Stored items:
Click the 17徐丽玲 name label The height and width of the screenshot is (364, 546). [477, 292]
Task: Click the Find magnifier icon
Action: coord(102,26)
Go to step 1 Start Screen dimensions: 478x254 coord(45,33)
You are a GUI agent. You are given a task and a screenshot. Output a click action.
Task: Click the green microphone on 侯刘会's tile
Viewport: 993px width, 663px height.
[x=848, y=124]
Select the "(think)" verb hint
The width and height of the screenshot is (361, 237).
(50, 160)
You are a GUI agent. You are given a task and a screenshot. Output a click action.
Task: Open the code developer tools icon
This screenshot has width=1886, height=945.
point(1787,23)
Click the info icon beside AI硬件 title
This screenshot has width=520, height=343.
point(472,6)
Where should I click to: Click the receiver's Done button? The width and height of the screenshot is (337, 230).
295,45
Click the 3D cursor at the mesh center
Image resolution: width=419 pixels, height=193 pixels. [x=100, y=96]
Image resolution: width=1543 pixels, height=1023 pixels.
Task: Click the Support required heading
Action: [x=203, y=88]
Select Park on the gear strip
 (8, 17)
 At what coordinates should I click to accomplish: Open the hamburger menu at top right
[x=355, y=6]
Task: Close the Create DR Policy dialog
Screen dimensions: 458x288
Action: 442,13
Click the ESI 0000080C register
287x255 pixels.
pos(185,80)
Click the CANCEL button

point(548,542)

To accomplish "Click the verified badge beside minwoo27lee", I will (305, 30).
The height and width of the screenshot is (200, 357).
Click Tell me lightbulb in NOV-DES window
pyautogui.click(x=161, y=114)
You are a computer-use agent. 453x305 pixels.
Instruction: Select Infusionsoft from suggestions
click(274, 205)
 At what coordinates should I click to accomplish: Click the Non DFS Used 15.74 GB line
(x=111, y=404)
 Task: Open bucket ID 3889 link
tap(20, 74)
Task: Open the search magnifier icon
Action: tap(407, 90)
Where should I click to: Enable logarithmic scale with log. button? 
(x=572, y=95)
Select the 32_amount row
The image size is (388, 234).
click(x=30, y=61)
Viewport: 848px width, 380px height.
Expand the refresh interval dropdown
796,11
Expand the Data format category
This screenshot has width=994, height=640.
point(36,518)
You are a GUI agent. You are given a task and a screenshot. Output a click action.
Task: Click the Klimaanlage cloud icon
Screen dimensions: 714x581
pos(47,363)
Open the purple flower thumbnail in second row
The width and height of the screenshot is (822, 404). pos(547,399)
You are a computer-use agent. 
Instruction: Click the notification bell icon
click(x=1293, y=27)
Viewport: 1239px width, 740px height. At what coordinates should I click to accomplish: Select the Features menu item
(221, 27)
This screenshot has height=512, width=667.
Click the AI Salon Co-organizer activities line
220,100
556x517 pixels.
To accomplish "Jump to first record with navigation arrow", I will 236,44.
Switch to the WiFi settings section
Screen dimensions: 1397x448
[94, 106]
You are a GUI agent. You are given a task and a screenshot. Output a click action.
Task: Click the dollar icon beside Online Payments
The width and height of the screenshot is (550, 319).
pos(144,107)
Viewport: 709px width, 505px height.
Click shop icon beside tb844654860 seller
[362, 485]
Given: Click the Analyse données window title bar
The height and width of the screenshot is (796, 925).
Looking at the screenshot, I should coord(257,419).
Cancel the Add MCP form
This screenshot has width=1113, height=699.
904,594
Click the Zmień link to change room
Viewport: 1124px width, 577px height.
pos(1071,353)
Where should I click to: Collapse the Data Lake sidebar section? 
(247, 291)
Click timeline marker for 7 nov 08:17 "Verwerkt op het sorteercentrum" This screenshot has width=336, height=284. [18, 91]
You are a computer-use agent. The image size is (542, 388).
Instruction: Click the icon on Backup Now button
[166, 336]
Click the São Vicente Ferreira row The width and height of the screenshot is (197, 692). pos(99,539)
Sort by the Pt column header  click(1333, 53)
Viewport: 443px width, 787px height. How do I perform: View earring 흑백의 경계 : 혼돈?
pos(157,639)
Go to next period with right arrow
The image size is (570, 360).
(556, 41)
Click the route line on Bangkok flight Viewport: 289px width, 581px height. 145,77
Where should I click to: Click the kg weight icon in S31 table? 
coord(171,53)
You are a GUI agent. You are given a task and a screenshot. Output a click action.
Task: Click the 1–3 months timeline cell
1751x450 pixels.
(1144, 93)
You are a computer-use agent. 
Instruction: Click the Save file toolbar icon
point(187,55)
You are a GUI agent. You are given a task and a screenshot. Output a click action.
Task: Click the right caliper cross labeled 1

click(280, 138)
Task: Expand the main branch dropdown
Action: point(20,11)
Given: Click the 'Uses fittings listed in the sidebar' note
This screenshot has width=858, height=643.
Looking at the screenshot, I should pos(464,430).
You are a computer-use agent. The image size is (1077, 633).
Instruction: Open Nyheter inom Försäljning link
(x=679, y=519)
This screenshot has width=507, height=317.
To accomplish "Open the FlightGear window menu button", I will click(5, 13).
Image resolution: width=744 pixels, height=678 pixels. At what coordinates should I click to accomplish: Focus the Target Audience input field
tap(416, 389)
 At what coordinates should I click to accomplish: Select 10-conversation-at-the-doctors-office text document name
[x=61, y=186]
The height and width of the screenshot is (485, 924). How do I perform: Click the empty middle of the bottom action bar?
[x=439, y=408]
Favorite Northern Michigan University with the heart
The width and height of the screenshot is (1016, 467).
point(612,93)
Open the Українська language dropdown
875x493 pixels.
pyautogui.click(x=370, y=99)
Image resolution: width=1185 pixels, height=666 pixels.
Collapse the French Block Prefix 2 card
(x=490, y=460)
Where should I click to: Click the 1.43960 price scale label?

## [Assignment]
The line containing "Task: Open the code developer tools icon" marks the end: copy exactly every line from the top of the data above down to it, that line included.

## [Finished task]
Click the 17徐丽玲 name label The height and width of the screenshot is (364, 546). [477, 292]
Task: Click the Find magnifier icon
Action: coord(102,26)
Go to step 1 Start Screen dimensions: 478x254 coord(45,33)
You are a GUI agent. You are given a task and a screenshot. Output a click action.
Task: Click the green microphone on 侯刘会's tile
Viewport: 993px width, 663px height.
[x=848, y=124]
Select the "(think)" verb hint
The width and height of the screenshot is (361, 237).
(50, 160)
You are a GUI agent. You are given a task and a screenshot. Output a click action.
Task: Open the code developer tools icon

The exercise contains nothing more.